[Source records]
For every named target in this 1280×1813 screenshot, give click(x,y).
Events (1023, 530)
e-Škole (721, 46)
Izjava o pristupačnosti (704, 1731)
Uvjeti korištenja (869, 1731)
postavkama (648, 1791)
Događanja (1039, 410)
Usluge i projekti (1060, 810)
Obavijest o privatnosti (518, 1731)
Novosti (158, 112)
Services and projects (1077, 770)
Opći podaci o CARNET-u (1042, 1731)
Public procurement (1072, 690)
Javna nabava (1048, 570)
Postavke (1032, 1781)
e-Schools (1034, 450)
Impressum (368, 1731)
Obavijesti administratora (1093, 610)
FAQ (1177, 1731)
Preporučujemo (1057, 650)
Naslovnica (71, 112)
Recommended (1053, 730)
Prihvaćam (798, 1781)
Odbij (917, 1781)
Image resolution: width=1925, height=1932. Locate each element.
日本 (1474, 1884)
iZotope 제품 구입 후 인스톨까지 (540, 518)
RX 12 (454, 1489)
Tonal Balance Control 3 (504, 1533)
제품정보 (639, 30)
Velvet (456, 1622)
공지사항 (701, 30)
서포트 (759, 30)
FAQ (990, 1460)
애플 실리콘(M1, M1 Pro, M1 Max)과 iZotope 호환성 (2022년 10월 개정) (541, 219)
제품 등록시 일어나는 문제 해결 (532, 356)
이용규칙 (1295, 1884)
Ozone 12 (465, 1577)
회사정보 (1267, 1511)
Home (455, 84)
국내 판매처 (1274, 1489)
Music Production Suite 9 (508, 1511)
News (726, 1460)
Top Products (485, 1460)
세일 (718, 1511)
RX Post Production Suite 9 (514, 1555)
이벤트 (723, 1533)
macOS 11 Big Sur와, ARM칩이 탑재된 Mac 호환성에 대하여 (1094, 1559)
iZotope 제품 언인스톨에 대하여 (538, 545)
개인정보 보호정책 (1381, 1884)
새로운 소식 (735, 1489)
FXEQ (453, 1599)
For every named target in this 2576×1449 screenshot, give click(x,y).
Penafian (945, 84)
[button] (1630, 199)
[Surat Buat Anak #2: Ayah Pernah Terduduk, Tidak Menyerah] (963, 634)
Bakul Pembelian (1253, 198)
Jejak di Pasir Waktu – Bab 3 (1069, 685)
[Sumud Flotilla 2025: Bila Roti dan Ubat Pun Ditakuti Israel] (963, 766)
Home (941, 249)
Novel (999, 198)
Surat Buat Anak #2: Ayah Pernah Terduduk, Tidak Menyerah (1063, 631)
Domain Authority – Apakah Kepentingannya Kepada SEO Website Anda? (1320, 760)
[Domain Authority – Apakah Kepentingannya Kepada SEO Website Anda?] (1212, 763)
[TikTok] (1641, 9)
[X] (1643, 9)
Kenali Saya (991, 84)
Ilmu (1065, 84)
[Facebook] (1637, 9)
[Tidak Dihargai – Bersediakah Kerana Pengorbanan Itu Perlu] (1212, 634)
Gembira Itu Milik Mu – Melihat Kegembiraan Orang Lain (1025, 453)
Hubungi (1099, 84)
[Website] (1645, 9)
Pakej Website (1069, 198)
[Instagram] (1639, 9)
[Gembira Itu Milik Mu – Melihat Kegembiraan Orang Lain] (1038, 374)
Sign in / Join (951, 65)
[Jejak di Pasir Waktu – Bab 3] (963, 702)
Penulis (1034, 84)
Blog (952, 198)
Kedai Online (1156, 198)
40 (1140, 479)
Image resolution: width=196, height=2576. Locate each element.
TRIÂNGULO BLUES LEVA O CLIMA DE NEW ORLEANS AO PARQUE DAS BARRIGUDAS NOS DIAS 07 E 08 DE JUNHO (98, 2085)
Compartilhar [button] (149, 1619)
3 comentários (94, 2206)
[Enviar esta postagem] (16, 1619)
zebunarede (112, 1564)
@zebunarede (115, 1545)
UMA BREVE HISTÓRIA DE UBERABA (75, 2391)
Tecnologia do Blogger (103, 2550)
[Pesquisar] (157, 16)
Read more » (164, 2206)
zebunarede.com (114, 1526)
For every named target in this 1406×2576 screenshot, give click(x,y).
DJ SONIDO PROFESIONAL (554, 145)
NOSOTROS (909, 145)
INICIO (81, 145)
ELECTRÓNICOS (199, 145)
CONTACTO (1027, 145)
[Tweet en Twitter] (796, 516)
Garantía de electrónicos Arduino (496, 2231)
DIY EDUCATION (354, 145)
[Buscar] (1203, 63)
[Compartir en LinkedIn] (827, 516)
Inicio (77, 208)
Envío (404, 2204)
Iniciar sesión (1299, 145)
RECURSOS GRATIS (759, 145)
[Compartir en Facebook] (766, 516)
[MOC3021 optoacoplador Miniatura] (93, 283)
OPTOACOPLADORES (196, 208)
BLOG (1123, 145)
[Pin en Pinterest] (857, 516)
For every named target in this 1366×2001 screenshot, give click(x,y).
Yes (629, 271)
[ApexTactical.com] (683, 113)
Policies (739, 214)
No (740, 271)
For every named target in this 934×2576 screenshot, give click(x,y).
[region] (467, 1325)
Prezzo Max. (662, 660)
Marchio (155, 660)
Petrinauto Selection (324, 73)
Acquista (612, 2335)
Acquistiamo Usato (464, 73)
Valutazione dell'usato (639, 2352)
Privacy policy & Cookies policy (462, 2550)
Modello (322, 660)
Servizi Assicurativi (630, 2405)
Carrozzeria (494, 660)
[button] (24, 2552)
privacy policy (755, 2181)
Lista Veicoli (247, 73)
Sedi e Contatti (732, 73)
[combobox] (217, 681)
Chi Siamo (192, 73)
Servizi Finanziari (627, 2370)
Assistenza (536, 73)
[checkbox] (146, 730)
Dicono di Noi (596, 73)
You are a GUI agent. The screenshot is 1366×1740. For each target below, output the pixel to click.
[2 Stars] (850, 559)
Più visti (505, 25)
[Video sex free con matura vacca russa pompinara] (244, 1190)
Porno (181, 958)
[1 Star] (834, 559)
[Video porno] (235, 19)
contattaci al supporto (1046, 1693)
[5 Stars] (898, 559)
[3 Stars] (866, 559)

Task statement ::
Your answer should be all of the records, transcribed exactly.

Answer section ::
For every named target in this 1280×1813 screenshot, give click(x,y).
Events (1023, 530)
e-Škole (721, 46)
Izjava o pristupačnosti (704, 1731)
Uvjeti korištenja (869, 1731)
postavkama (648, 1791)
Događanja (1039, 410)
Usluge i projekti (1060, 810)
Obavijest o privatnosti (518, 1731)
Novosti (158, 112)
Services and projects (1077, 770)
Opći podaci o CARNET-u (1042, 1731)
Public procurement (1072, 690)
Javna nabava (1048, 570)
Postavke (1032, 1781)
e-Schools (1034, 450)
Impressum (368, 1731)
Obavijesti administratora (1093, 610)
FAQ (1177, 1731)
Preporučujemo (1057, 650)
Naslovnica (71, 112)
Recommended (1053, 730)
Prihvaćam (798, 1781)
Odbij (917, 1781)
Image resolution: width=1925, height=1932. Locate each element.
日本 (1474, 1884)
iZotope 제품 구입 후 인스톨까지 (540, 518)
RX 12 (454, 1489)
Tonal Balance Control 3 (504, 1533)
제품정보 (639, 30)
Velvet (456, 1622)
공지사항 (701, 30)
서포트 (759, 30)
FAQ (990, 1460)
애플 실리콘(M1, M1 Pro, M1 Max)과 iZotope 호환성 (2022년 10월 개정) (541, 219)
제품 등록시 일어나는 문제 해결 (532, 356)
이용규칙 (1295, 1884)
Ozone 12 (465, 1577)
회사정보 (1267, 1511)
Home (455, 84)
국내 판매처 (1274, 1489)
Music Production Suite 9 (508, 1511)
News (726, 1460)
Top Products (485, 1460)
세일 (718, 1511)
RX Post Production Suite 9 (514, 1555)
이벤트 (723, 1533)
macOS 11 Big Sur와, ARM칩이 탑재된 Mac 호환성에 대하여 (1094, 1559)
iZotope 제품 언인스톨에 대하여 (538, 545)
개인정보 보호정책 (1381, 1884)
새로운 소식 (735, 1489)
FXEQ (453, 1599)
For every named target in this 2576×1449 screenshot, give click(x,y).
Penafian (945, 84)
[button] (1630, 199)
[Surat Buat Anak #2: Ayah Pernah Terduduk, Tidak Menyerah] (963, 634)
Bakul Pembelian (1253, 198)
Jejak di Pasir Waktu – Bab 3 (1069, 685)
[Sumud Flotilla 2025: Bila Roti dan Ubat Pun Ditakuti Israel] (963, 766)
Home (941, 249)
Novel (999, 198)
Surat Buat Anak #2: Ayah Pernah Terduduk, Tidak Menyerah (1063, 631)
Domain Authority – Apakah Kepentingannya Kepada SEO Website Anda? (1320, 760)
[Domain Authority – Apakah Kepentingannya Kepada SEO Website Anda?] (1212, 763)
[TikTok] (1641, 9)
[X] (1643, 9)
Kenali Saya (991, 84)
Ilmu (1065, 84)
[Facebook] (1637, 9)
[Tidak Dihargai – Bersediakah Kerana Pengorbanan Itu Perlu] (1212, 634)
Gembira Itu Milik Mu – Melihat Kegembiraan Orang Lain (1025, 453)
Hubungi (1099, 84)
[Website] (1645, 9)
Pakej Website (1069, 198)
[Instagram] (1639, 9)
[Gembira Itu Milik Mu – Melihat Kegembiraan Orang Lain] (1038, 374)
Sign in / Join (951, 65)
[Jejak di Pasir Waktu – Bab 3] (963, 702)
Penulis (1034, 84)
Blog (952, 198)
Kedai Online (1156, 198)
40 (1140, 479)
Image resolution: width=196, height=2576. Locate each element.
TRIÂNGULO BLUES LEVA O CLIMA DE NEW ORLEANS AO PARQUE DAS BARRIGUDAS NOS DIAS 07 E 08 DE JUNHO (98, 2085)
Compartilhar [button] (149, 1619)
3 comentários (94, 2206)
[Enviar esta postagem] (16, 1619)
zebunarede (112, 1564)
@zebunarede (115, 1545)
UMA BREVE HISTÓRIA DE UBERABA (75, 2391)
Tecnologia do Blogger (103, 2550)
[Pesquisar] (157, 16)
Read more » (164, 2206)
zebunarede.com (114, 1526)
For every named target in this 1406×2576 screenshot, give click(x,y).
DJ SONIDO PROFESIONAL (554, 145)
NOSOTROS (909, 145)
INICIO (81, 145)
ELECTRÓNICOS (199, 145)
CONTACTO (1027, 145)
[Tweet en Twitter] (796, 516)
Garantía de electrónicos Arduino (496, 2231)
DIY EDUCATION (354, 145)
[Buscar] (1203, 63)
[Compartir en LinkedIn] (827, 516)
Inicio (77, 208)
Envío (404, 2204)
Iniciar sesión (1299, 145)
RECURSOS GRATIS (759, 145)
[Compartir en Facebook] (766, 516)
[MOC3021 optoacoplador Miniatura] (93, 283)
OPTOACOPLADORES (196, 208)
BLOG (1123, 145)
[Pin en Pinterest] (857, 516)
For every named target in this 1366×2001 screenshot, give click(x,y).
Yes (629, 271)
[ApexTactical.com] (683, 113)
Policies (739, 214)
No (740, 271)
For every named target in this 934×2576 screenshot, give click(x,y).
[region] (467, 1325)
Prezzo Max. (662, 660)
Marchio (155, 660)
Petrinauto Selection (324, 73)
Acquista (612, 2335)
Acquistiamo Usato (464, 73)
Valutazione dell'usato (639, 2352)
Privacy policy & Cookies policy (462, 2550)
Modello (322, 660)
Servizi Assicurativi (630, 2405)
Carrozzeria (494, 660)
[button] (24, 2552)
privacy policy (755, 2181)
Lista Veicoli (247, 73)
Sedi e Contatti (732, 73)
[combobox] (217, 681)
Chi Siamo (192, 73)
Servizi Finanziari (627, 2370)
Assistenza (536, 73)
[checkbox] (146, 730)
Dicono di Noi (596, 73)
You are a GUI agent. The screenshot is 1366×1740. For each target below, output the pixel to click.
[2 Stars] (850, 559)
Più visti (505, 25)
[Video sex free con matura vacca russa pompinara] (244, 1190)
Porno (181, 958)
[1 Star] (834, 559)
[Video porno] (235, 19)
contattaci al supporto (1046, 1693)
[5 Stars] (898, 559)
[3 Stars] (866, 559)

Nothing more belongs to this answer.